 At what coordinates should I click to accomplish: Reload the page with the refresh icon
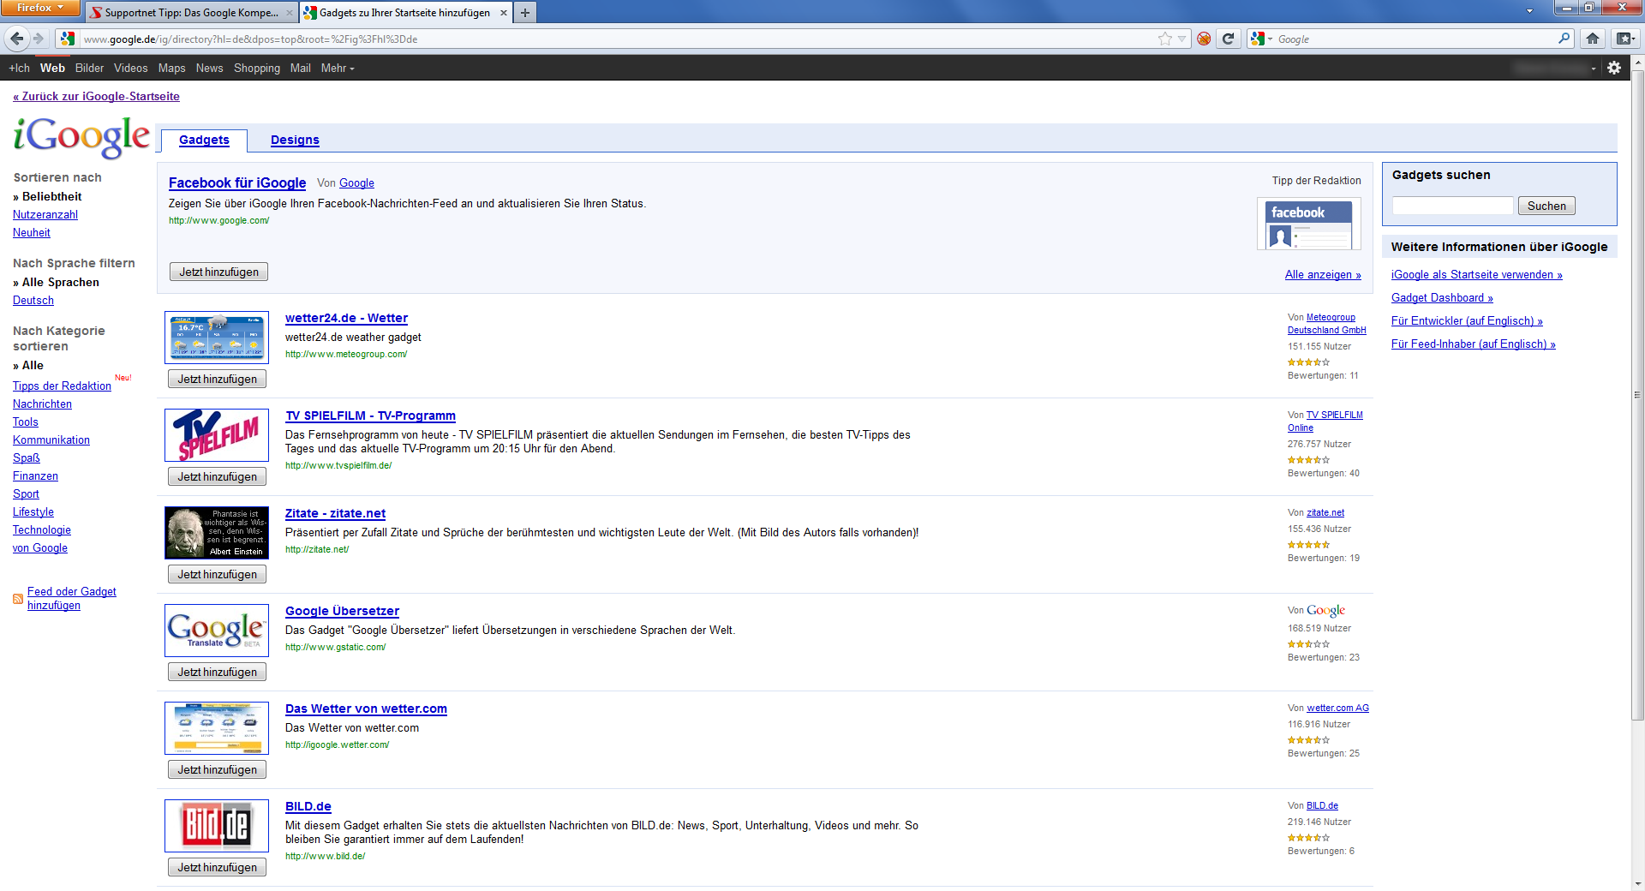coord(1228,39)
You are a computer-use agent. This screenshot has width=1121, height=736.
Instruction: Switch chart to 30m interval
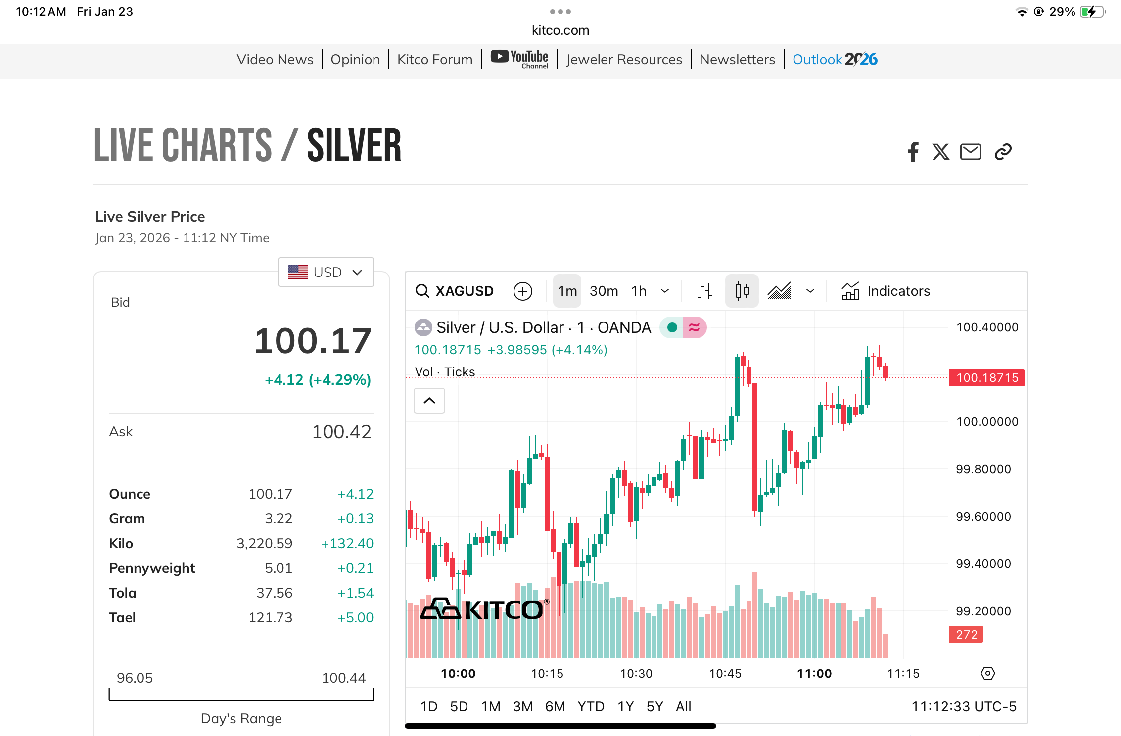coord(604,291)
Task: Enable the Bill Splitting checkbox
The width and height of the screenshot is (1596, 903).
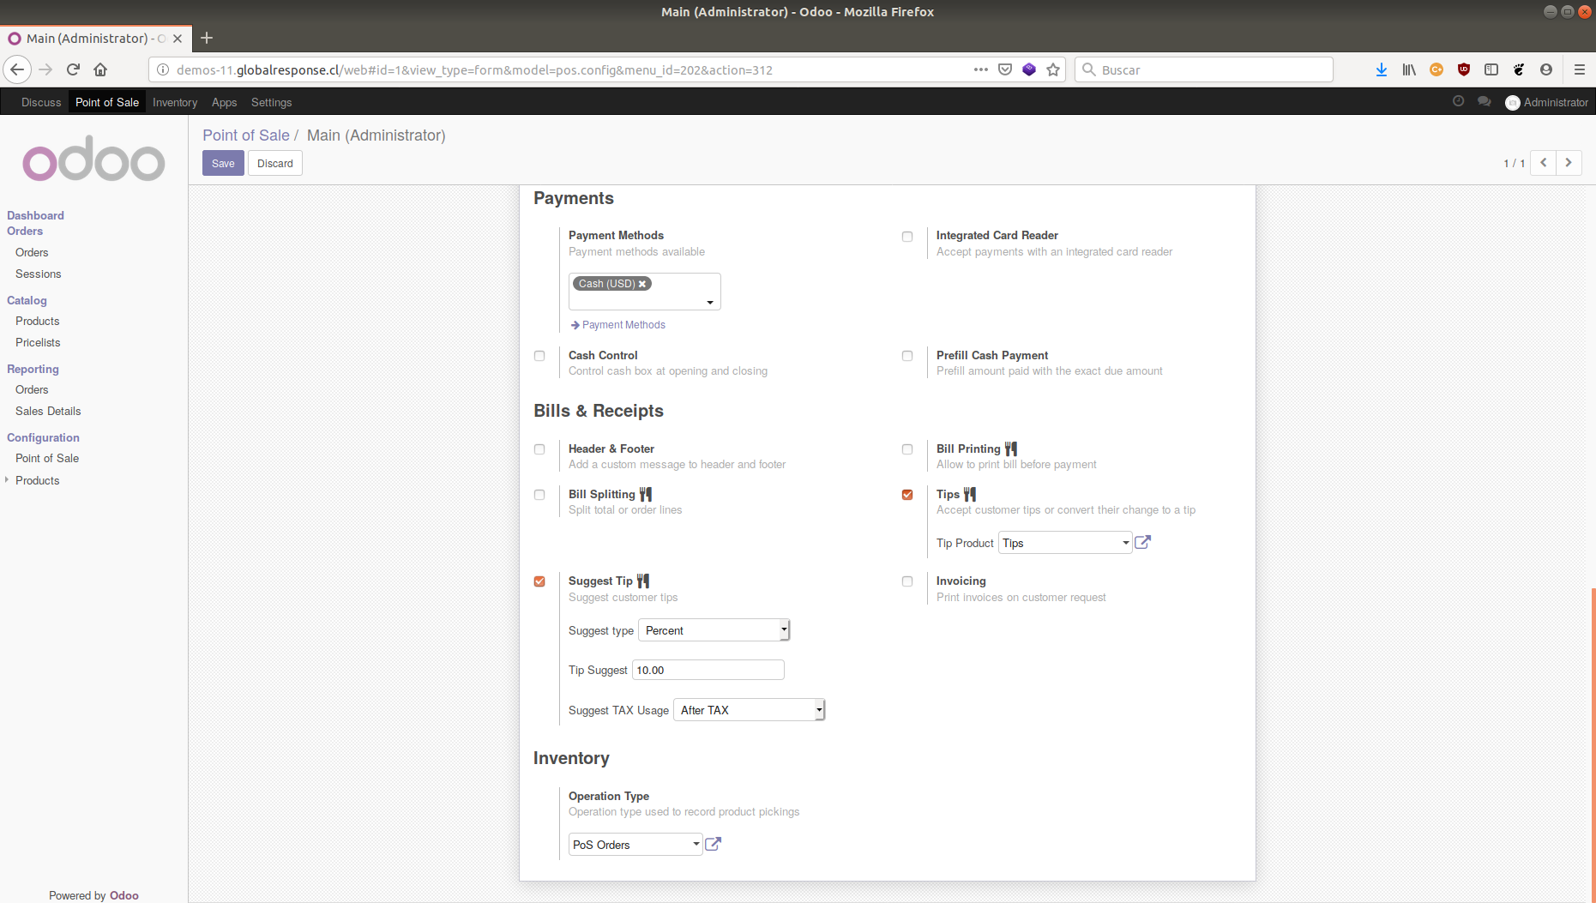Action: (x=539, y=495)
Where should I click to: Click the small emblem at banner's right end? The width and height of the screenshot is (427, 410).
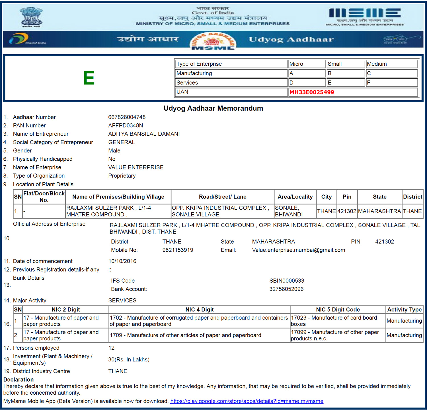click(401, 40)
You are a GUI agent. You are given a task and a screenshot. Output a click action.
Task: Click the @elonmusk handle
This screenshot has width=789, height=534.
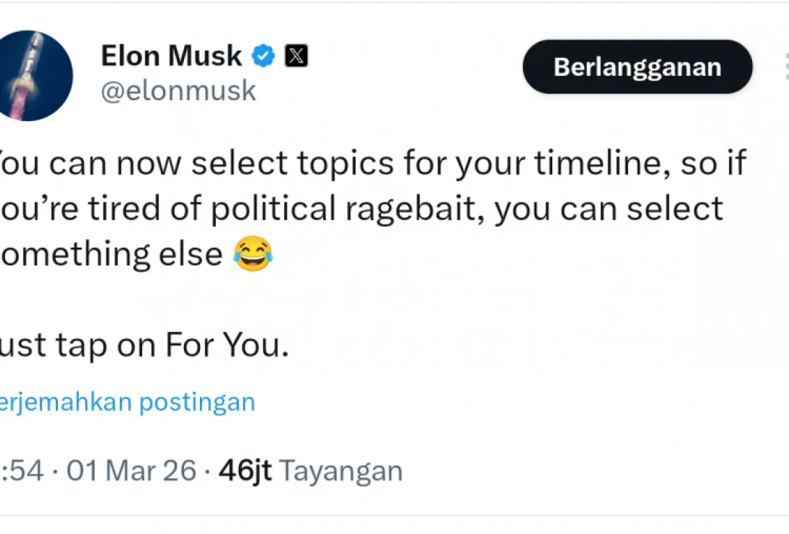[178, 91]
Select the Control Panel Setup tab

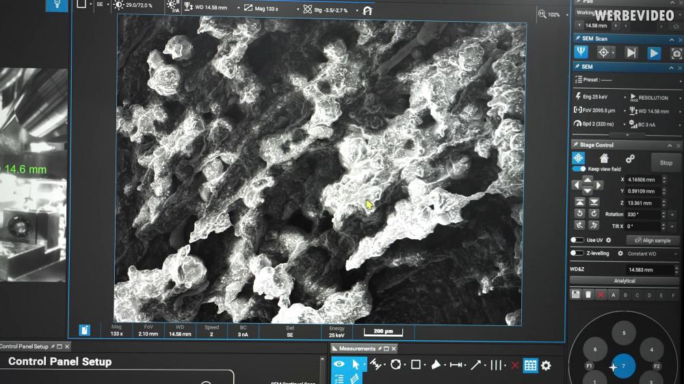(25, 346)
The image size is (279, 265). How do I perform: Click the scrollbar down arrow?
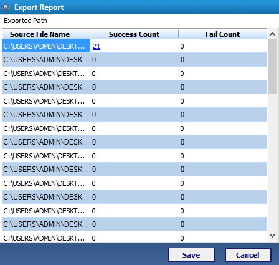(272, 236)
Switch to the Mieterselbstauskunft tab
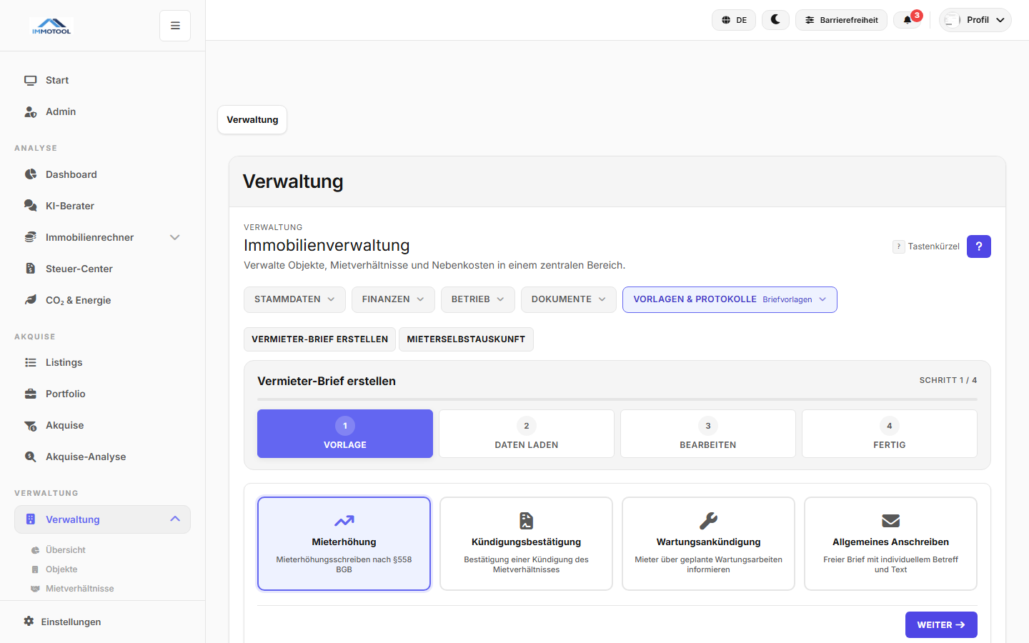This screenshot has width=1029, height=643. coord(466,339)
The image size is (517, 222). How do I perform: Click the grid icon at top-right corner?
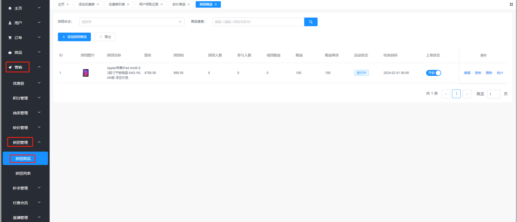click(x=511, y=4)
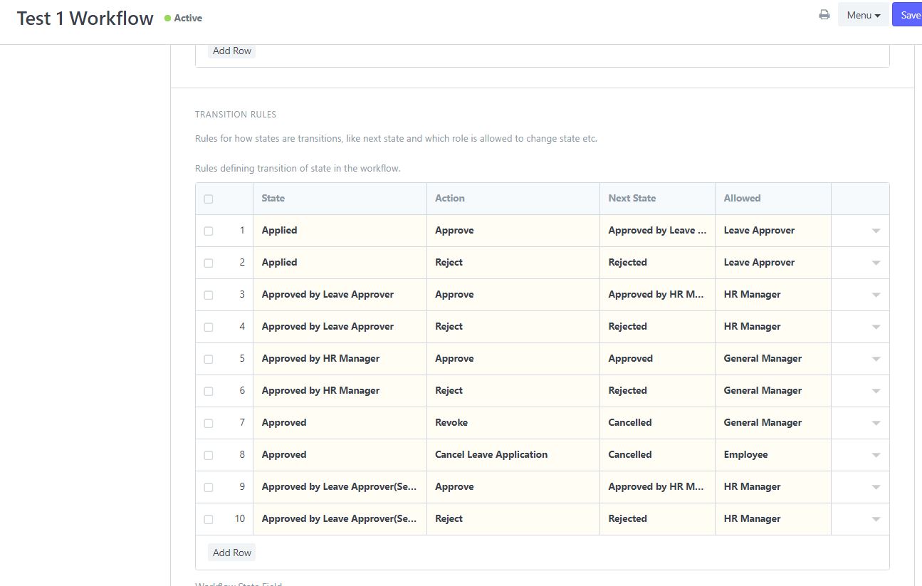The height and width of the screenshot is (586, 922).
Task: Click the Save button
Action: [910, 14]
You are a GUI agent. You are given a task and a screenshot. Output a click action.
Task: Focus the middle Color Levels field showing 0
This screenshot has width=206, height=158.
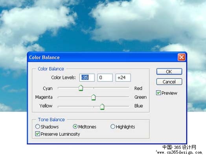coord(105,78)
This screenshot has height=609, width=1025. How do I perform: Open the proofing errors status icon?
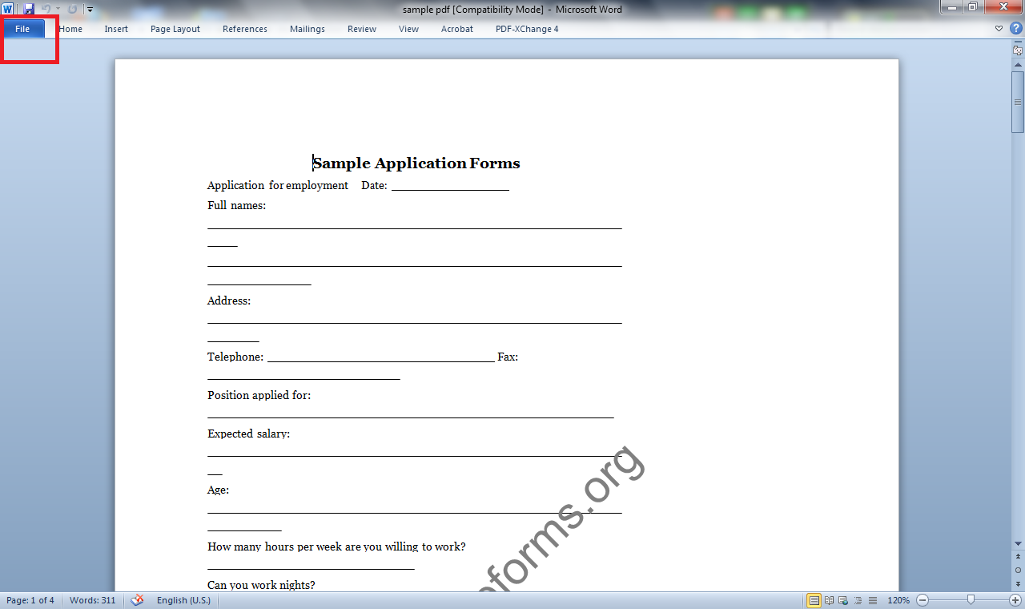[x=136, y=599]
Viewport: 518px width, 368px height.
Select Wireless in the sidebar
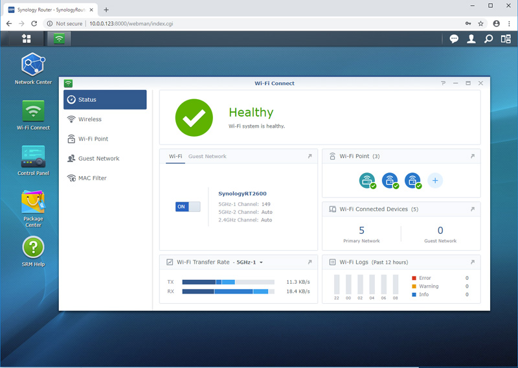90,119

···

▸ Exercise description: Of the records above, print only the lines from the one containing "Task: Focus the" through the one containing "Viewport: 518px width, 368px height.", inclusive and unaltered, leaving out pictures.

▸ Final answer:
Task: Focus the middle Color Levels field showing 0
This screenshot has width=206, height=158.
coord(105,78)
This screenshot has height=609, width=1025. How do I perform: Open the proofing errors status icon?
[x=136, y=599]
Viewport: 518px width, 368px height.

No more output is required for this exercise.